Paul Escott, After Secession: Jefferson Davis and the Failure of Confederate Nationalism (Baton Rouge: Louisiana State University Press, 1978).
AFTER SECESSION:
"It is the central argument of this study that the primary cause of waning loyalty was the failure of the Davis administration to respond to the problems of the common people, who were the backbone of Confederacy...War burdened the common people, who often had a hard life at best, with tremendous additional difficulties. Volunteering and conscription robbed one-man farms of their main source of labor, while shortages, rampant inflation, and profiteering increased the problems of the women and children left behind....To these needs Jefferson Davis failed to respond...As a result, a growing number of the common people of the South quietly withdrew their support from the government or left armies" (x-xi).
"...Economic difficulties for the ordinary southern citizen arose at an early date due to the war’s powerful impact on civilian life. With astonishing rapidity many items of everyday use appreciated in price and became unattainable or dearly purchased luxuries. As one newspaper in upland South Carolina described the situation, salt was ‘high and hard to get,’ oats at $1 ‘and on the rise,’ eggs scarce, and ‘shoes and hats...away up yonder’" (104).
"...For thousands of southern families, the most crucial problem was the loss of one man: the husband, father, and breadwinner ....Nonslaveholding families confronted a severe shortage of labor....A tone of desperation crept into many of these pleas for the exemption or discharge of the family provider, as it did in a letter from Elizabeth Leeson to Secretary of War Seddon in July, 1863: ‘I ask in the name of humanity to discharge my husband he is not able to do your government much good and he might do his children some good and thare is no use in keeping a man thare to kill him and leave widows and poore little orphen children to suffer while the rich has aplenty to work for them...my poor children have no home nor no Father’" (107-8).
"...The destruction of property which frequently accompanied the encampment of troops proved costly and galling to ordinary southerners. Soldiers ruined crops, slaughtered animals, and tore up fencing and dismantled outbuilding in order to obtain firewood...the Richmond Enquirer reported in August, 1862, ‘We often hear persons say, ‘The Yankees cannot do us any more harm than our own soldiers have done.’...These kind of bitter experiences caused the Confederate government to lose the loyalty and support of many of its poorest citizens...These common citizens felt that while they owed the duty of military service to the government, the Confederacy also owed them the right to live" (111-2).
"...The feeling that all classes were not sharing equally in the sacrifices of the war and that rich slaveholders were escaping their burdens turned many small farmers and nonslaveholders away from the Richmond government (113)...The adoption of conscription in 1862 exacerbated this problem rather than relieving it...Perhaps the common people would have accepted this system if the government had administered it with rigid equity, but examples of favoritism abounded in every community, and the system itself allowed a method of escape from military service for any man with sufficient means...One of the greatest causes of discontent was the system of substitution...Under conscription the War Department allowed men to furnish substitutes, who agreed to serve in place of others for a price...In any case the large number of substitutes constituted what Bell Wiley has called ‘a shameful reflection on patriotism’" (116-8).
"...The Congress...in 1862, authorized the exemption of one white man for every twenty Negroes under his control.
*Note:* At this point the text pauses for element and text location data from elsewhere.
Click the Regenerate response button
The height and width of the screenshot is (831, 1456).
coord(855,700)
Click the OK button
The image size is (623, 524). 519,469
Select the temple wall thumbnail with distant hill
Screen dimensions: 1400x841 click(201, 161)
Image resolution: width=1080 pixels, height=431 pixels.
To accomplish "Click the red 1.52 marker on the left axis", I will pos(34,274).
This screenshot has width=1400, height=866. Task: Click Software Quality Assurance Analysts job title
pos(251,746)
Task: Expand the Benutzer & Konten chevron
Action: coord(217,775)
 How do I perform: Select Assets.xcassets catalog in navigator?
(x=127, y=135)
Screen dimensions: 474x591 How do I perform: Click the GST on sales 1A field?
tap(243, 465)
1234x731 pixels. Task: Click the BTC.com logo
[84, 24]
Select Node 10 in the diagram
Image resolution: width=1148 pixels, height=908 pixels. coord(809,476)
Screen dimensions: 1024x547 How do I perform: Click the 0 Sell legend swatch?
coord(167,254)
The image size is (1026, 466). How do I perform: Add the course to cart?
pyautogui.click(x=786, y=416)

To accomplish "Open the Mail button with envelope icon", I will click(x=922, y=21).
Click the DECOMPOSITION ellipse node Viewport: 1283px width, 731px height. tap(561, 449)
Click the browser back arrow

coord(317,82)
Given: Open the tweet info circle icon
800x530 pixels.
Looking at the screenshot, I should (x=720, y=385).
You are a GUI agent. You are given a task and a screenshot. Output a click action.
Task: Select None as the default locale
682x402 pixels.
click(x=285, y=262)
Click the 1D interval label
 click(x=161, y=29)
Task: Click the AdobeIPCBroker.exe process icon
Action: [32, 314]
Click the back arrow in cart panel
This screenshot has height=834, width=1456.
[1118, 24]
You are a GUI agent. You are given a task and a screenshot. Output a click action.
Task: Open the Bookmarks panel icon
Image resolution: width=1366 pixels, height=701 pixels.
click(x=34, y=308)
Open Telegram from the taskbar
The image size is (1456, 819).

Almost immediately this statute...created resentment among the Confederacy’s small farmers. One congressman warned the government that ‘never did a law meet with more universal odium...Its influence upon the poor is most calamitous, and has awakened a spirit and elicited a discussion of which we may safely predict the most unfortunate results" (120).
"...Thus class resentments turned many southerners away from the Confederacy. One of the most damaging ways in which southerners withdrew their support from the new nation was to leave the armies...Many...factors, such as tedium of camp life, resentment of discipline, failure to receive pay and equipment, and poor medical care, contributed to desertions, but in a large number of cases concern for one’s family was paramount...Despairing letters from home played catalytic role in inducing soldiers to desert....In an intradepartmental communication of July 25, 1863, the assistant secretary of war, John A. Campbell,...estimated that 40,000 to 50,000 men were AWOL and that as many as 100,000 were evading duty in some manner" (125-6).
"...By far the most convincing evidence of the common people’s alienation from their government and its cause, however, was the steady growth of disaffected areas...The majority of the population in these areas had reached its limit of endurance and hoped to relieve its suffering by ceasing to cooperate with the central government...Not only did such obstruction remove human and material resources from the war effort, but it also depressed morale in other parts of the South" (129).
"...By 1863 this combination of declining morale and growing disaffection had become President Davis’ number one domestic problem. The key to this grave situation was governmental action – bold, decisive governmental action in the form of concrete, practical steps to relieve the suffering of the people (134)...Since Jefferson Davis ruled out direct and highly visible intervention in the economy, there were few measures the central government could take (148)....Measures to aid the common people usually came as an afterthought if at all. Never did the administration adopt a major policy based on the need to win the affections and loyalty of the yeoman on whom the Confederacy ultimately depended" (151).